(EXERCISE REQUIREMENTS) Your answer must be an exact copy of the records, with no pictures included.
SUPPLIED MATERIAL Block Start
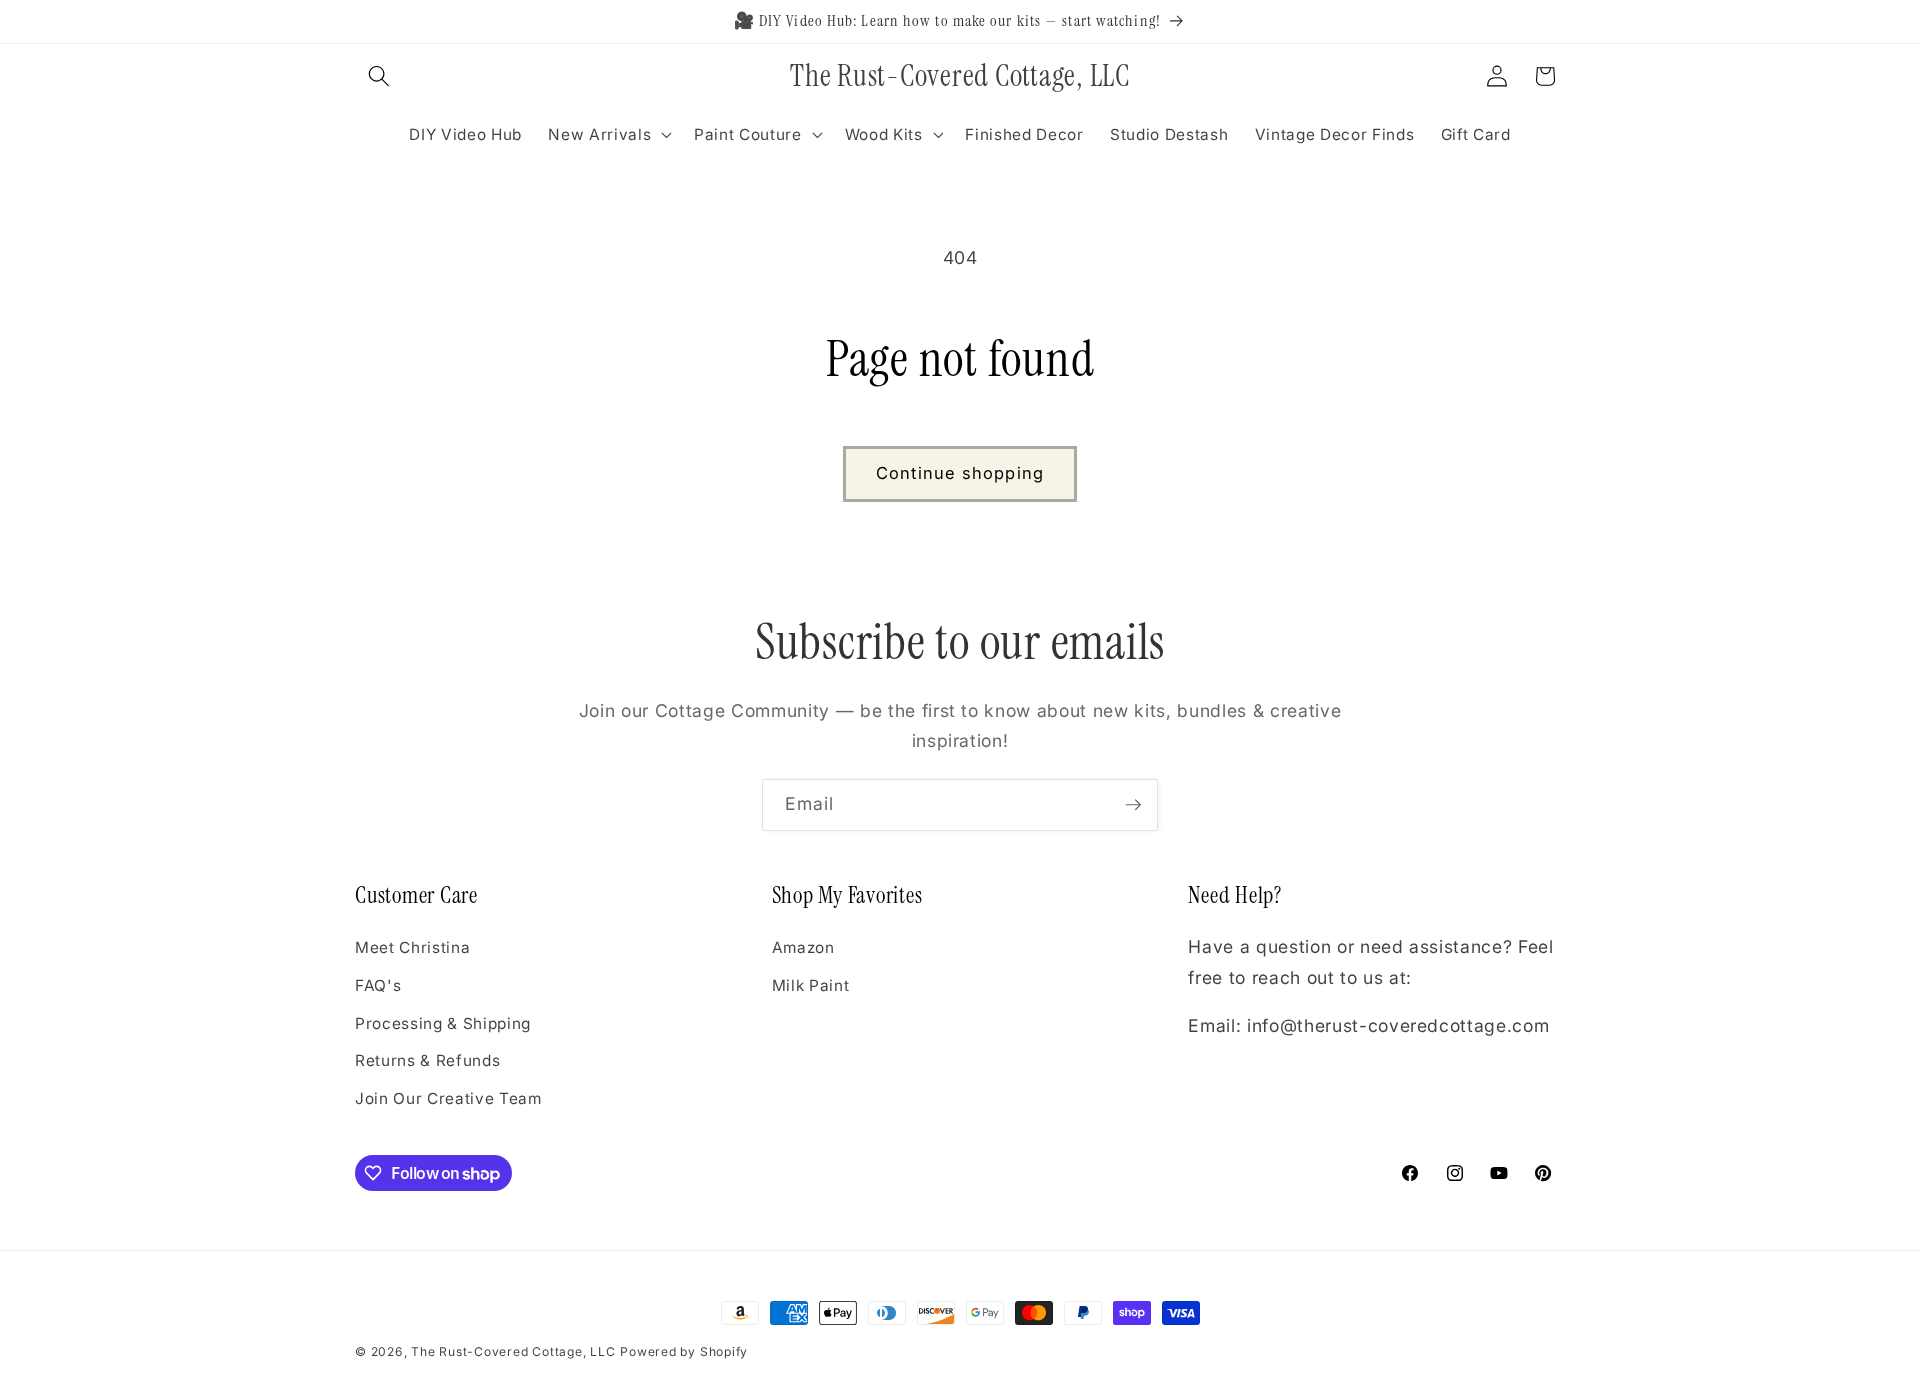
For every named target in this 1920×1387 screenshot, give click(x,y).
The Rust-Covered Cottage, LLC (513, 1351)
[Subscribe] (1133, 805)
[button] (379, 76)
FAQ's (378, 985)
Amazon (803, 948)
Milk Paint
SUPPLIED MATERIAL Block End
(EXPECTED ANSWER)
For every named target in this 1920×1387 screenshot, give click(x,y).
The Rust-Covered Cottage, LLC (513, 1351)
[Subscribe] (1133, 805)
[button] (379, 76)
FAQ's (378, 985)
Amazon (803, 948)
Milk Paint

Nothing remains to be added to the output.